■ **SET OF TASKS**
A: Answer the following questions using the text on creating online courses.
(i) What wording did the writer intend to put on a slide at the beginning of each video?
(ii) For how many weeks did the writer run the first time-bound Facebook group?
(iii) According to the section on enrollment urgency, what must be forced?
B: Resume the text on creating online courses, picking up after its final sentence.

■ **SOURCE EXTRACT**
## Start

3. Don't number your videos!
My gosh am I pleased someone warned me about this before I recorded my first course video!
I had been talking to another course creator at my coworking space and he warned me about this one the night before I recorded my first video. And I had absolutely intended to do something like a slide at the beginning saying ‘Module 4, Video 3’ for each video.
Here’s the thing, no matter how much planning you do, while you’re creating your course, I will bet you that you’re going to have something important pop into your head where you think “oh man, I need to add X to the course or everything else I teach won’t make sense.”
You then create a new video and stick it in the middle of a module.
Or, if that doesn’t happen (which believe me, it likely will) at some point in the future you’re going to need to update the content of your course, and that’ll throw off the video numbers.
Bottom line, don’t number your videos or you’ll put yourself in a real pickle of a situation.
4. Know that not every course needs a Facebook community
I’ll be honest with you, running Facebook communities is a LOT of work. For some courses, I do think they’re really beneficial. For others, they’re not super necessary.
And there’s quite a few headaches you run into once you start them.
Here’s a few you might not have thought of:
If you start a Facebook community that’s unlimited (no end date), the cost of maintaining it (eg. hiring a community manager) is an ongoing cost foreverrr. While you do make a profit on new students, a good number of your future sales are basically just funding the cost of maintaining the group and paying your community manager. You start almost running a membership without getting ongoing income from members.
If you start with a Facebook community that’s unlimited, if you ever change your mind (don’t want to talk about watercolor painting in 7 years?) it’s going to be hard to take it away and break that to your students.
If you start a Facebook community that’s time-bound (had an end date), people will complain that the length of time is not long enough. (I tested this, and Parkinson's law absolutely proved true. I did a FB group for 4 weeks, students said they needed another week. I did the next group for 5 weeks, students said they needed another week. I quickly learned that no matter how many weeks I ran the group for, students always needed a week longer. You could however take this knowledge and offer a group for 4 weeks while fully planning to extend it to 5 weeks.)
If you answer questions in the Facebook community, you suddenly become a 24/7 help line, 365 days a year (including Christmas, your birthday, etc.) You need to login to FB every day and you need to always have a FB account (Wanna do a social media detox? No can do.)
If you don’t answer questions in the Facebook community and it’s more a place for students to connect, you still need to manage it which should not be underestimated for how much work that is to stop spammy posts, people self-promoting, follow threads, etc.
Students will start friend requesting you and you either feel guilty for not accepting, or you accept and then people start sending you questions via FB messenger and you become a support line via your personal Facebook
So yeah . . . just think really carefully about how you’ll run a FB group before you start one. If you think it really adds to your course, by all means do one, but I hope those lesser-known downsides help you make an informed decision.
5. Enrollment urgency is a necessity
I’m about to get fancy with a graph for your here to demonstrate this point as clearly as I can.
You need to force a decision to be made.
The decision can be “no, I don’t want to buy that course, I don’t think it’s the answer to my problem” and honestly, that’s totally A-Okay. I truly don’t want to be forcing stuff on my audience that won’t benefit them and their business.

## End

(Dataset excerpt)
## Start

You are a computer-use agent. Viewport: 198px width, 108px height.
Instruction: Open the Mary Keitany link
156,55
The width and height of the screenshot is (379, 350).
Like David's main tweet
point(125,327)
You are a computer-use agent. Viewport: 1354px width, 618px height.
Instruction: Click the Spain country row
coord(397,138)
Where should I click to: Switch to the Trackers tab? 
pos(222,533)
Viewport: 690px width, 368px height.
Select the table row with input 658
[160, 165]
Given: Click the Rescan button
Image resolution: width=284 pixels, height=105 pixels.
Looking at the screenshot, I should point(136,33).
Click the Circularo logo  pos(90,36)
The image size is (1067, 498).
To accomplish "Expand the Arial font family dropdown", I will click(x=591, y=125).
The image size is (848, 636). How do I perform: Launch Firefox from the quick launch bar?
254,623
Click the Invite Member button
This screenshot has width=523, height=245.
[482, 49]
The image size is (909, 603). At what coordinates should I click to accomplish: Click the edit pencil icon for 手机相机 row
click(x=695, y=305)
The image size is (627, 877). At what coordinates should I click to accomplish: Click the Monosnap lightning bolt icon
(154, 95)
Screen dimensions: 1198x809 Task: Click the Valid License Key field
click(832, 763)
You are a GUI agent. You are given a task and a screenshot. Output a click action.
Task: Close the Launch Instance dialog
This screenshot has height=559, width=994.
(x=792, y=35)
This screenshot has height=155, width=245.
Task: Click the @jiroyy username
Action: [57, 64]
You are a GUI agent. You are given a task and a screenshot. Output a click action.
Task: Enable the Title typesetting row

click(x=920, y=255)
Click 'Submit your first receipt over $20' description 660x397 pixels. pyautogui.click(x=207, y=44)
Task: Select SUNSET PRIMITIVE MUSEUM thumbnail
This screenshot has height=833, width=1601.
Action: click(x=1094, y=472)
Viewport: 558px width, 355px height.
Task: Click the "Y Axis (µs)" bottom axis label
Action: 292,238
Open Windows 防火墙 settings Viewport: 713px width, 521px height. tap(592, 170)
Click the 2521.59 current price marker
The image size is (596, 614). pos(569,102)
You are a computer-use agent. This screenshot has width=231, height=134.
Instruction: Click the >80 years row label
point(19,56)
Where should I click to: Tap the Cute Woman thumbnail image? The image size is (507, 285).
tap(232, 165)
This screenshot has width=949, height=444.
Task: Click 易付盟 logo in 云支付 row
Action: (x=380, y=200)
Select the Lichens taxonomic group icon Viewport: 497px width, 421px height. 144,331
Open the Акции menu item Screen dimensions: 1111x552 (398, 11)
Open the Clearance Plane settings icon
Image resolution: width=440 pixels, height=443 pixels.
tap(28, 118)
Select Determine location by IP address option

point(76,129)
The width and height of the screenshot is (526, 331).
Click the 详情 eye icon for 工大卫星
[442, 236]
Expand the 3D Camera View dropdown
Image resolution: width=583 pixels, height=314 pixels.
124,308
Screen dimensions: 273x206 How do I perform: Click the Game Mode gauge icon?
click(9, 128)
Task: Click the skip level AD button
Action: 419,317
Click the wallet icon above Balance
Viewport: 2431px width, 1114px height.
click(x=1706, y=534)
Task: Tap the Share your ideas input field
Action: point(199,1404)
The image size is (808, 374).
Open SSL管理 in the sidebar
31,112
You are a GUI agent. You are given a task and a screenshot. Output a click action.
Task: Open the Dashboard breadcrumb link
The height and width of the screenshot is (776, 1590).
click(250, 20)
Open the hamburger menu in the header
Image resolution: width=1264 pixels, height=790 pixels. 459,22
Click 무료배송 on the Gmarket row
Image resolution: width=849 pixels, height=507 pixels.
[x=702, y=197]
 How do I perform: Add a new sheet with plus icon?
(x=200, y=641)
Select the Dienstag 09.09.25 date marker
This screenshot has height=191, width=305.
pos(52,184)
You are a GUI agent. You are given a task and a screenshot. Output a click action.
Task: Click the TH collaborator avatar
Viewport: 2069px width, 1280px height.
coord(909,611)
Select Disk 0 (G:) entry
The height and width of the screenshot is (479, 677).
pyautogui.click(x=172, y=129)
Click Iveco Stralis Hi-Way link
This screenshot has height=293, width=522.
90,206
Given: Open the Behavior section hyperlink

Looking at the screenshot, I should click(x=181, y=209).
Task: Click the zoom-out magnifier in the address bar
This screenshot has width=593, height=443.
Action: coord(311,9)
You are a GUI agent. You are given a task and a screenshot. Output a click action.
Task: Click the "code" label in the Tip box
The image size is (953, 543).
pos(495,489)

## End

■ **EXPECTED RESPONSES**
A:
(i) 'Module 4, Video 3'
(ii) Four weeks
(iii) A decision to be made

B:
The decision can also be “yes, I want to buy that course, I genuinely think it will help me solve X problem.”
The worst thing you can do, both for yourself and your customer who is struggling with an issue your course helps them overcome is to let them push the decision off. “Hmm, looks good. I’ll keep that in mind and bookmark it to maybe buy later.”
K so take a look at the dates and times of the sales during one of my launches.
The launch was 1 week long… Notice something?
Let me break it down for you.
Open cart: Right when I opened the art, there were a few buyers. People had been waiting for my course, knew it would help them and were excited to get started ASAP.
Early bird: Then, during the early bird period when there was a discount, people were buying pretty consistently. The urgency was “if I decide to enroll now, I’ll get a discount. If I decide to enroll later, I won’t.”
Early bird cart closing: Then justttt before the early bird, discounted cart closed (and the regular priced cart opened), there were a flurry of sales. “This is my last chance to get the course at this price!” people think.
Webinars with fast-action bonuses: Then, the next bunch of sales tend to happen during one of my webinars when I give a fast-action bonus. I give some additional something to students who enroll within a certain number of hours of the webinar. Again, it’s time-bound to a few hours. Students enroll because they get an added something for making a decision then. Same thing for the second webinar.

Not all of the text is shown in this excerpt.